HolidayCheck Style Guide
It's the small things that make a style guide special. As guidelines might be dry sometimes (it helps to make them interactive), I like the humorous way to explain stuff and the funny little notes which are spiked throughout the HolidayCheck style guide
About HolidayCheck
Together with his colleagues, Josip Kristo (Lead Designer @ HolidayCheck) has built this awesome style guide for their company. Holidaycheck is the largest review communitiy of hotels (and other holiday related services) in the German speaking area of Europe.
Back in 1997 when they started, HolidayCheck has had a website where the community could exchange their hotel experience with other members. Since then their offer has expanded and so the touchpoints for their users. Today HolidayCheck wants to keep the brand consistent across all the channels. The user experience should be the same whether the users reads ratings on the website or on their apps.
When I first talked to Josip I was really excited that HolidayCheck wanted to try Frontify. First, their brand is well known around here (when I drive by their headquarter I can't deny that it makes me a bit proud), secondly, I mean, how cool is that? Having someone using your product is already cool.
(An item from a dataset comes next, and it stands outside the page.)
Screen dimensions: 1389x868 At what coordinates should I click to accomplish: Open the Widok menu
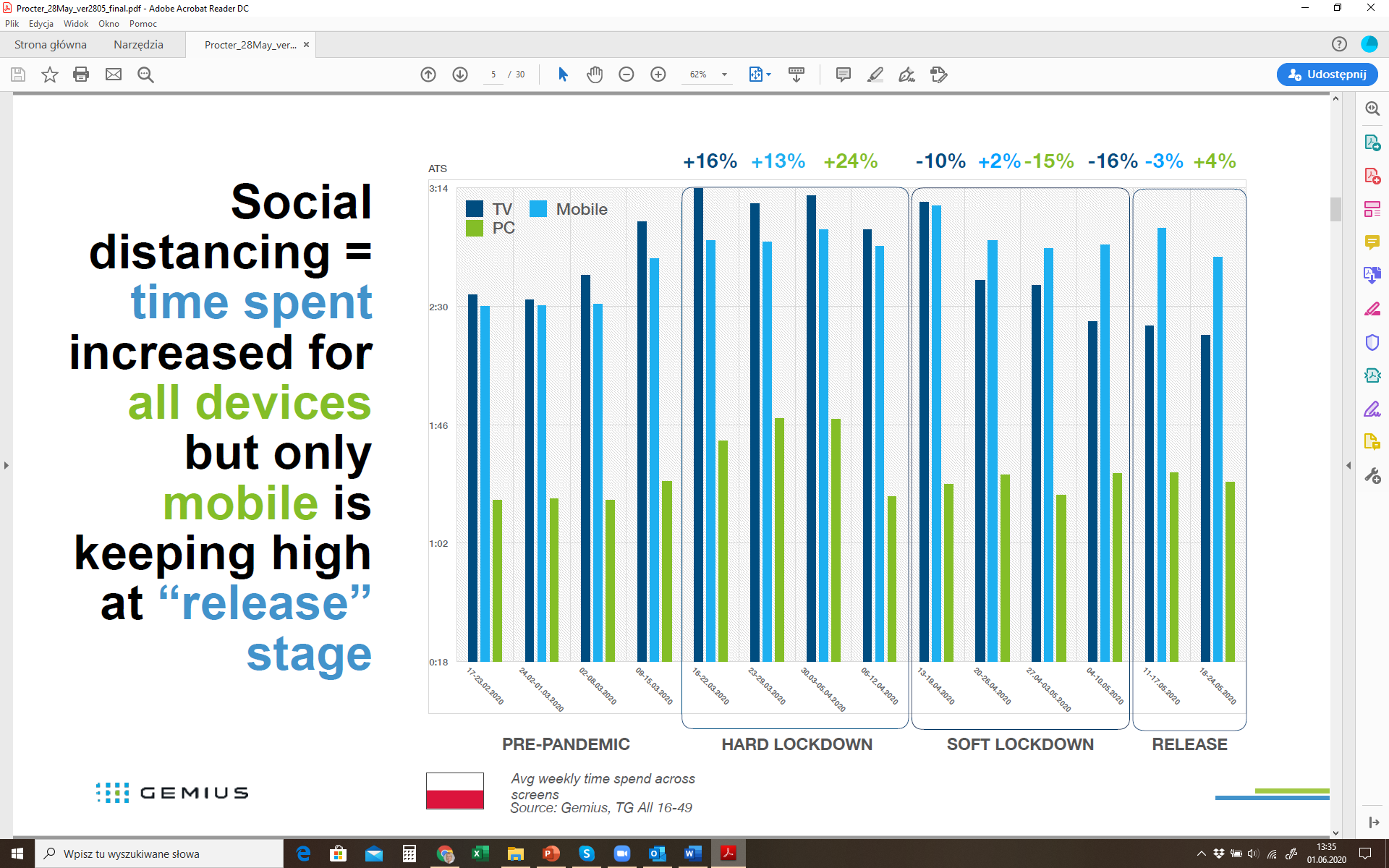[x=75, y=24]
But if this person shares also your name, that's really awesome! So they've been working already with Frontify Workspace and we've been talking about possibilities to document their UI. Back then, we haven't released Frontify Style Guide to the public yet and were glad to have someone like HolidayCheck in our private beta. Despide the beta status, HolidayCheck was convinced what they saw and what was possible so they decided to use Frontify to document their design & User Interface.
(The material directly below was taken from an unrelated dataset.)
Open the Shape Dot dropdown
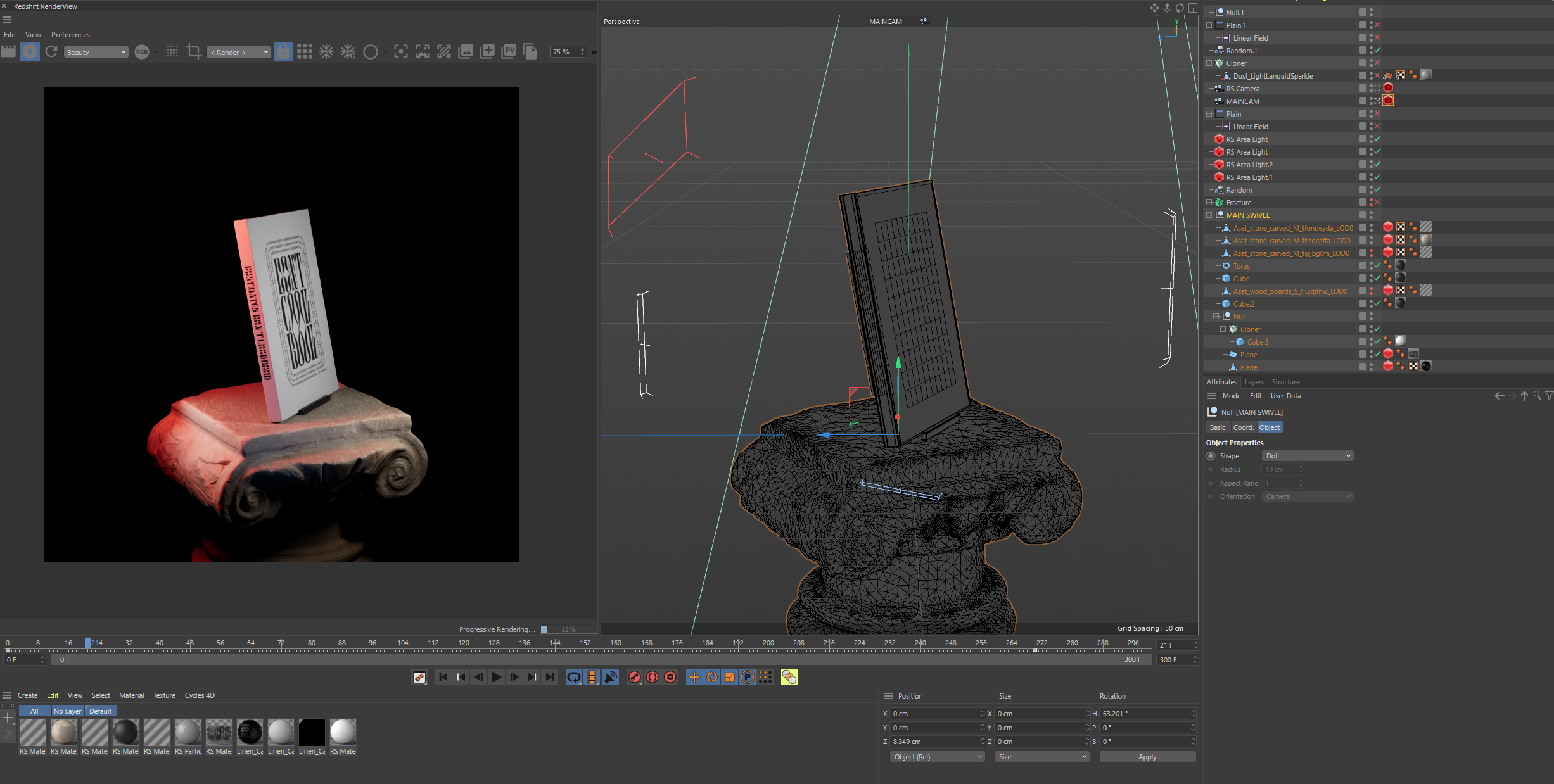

Digging in to the Style Guide
Instead of providing a welcome message and lenghy explanations, (I guess everybody knows what a style guide is for in their team), they start right of with the most used assets: color swatches & UI patterns. Those assets are generated automatically by Frontify, so that if changes occur, these downloadable assets are always up to date.
As you know, I love colors. Especially when they're neat and tidy like in the screenshot above.
What I like about those guidelines is that they don't simply show you what's right and wrong. Moreover they they explain you with pictures the difference and show you with additional material and templates how something can be done right according to their brand guidelines.
It's the small things that make a style guide special. As guidelines might be dry sometimes (it helps to make them interactive), I like the humorous way to explain stuff and the funny little notes which are spiked throughout the style guide, such as the buttons. =)
Conclusion
Overall Josip & his friends have created a very diverting as well as intuitive style guide. People can find what they need even without using the search. There are companies which suffer from low compliance to guidelines. However I'm convinced HolidayCheck isn't one of them, not only because it's well structured, but also because of their humorous way to explain how to work with their brand.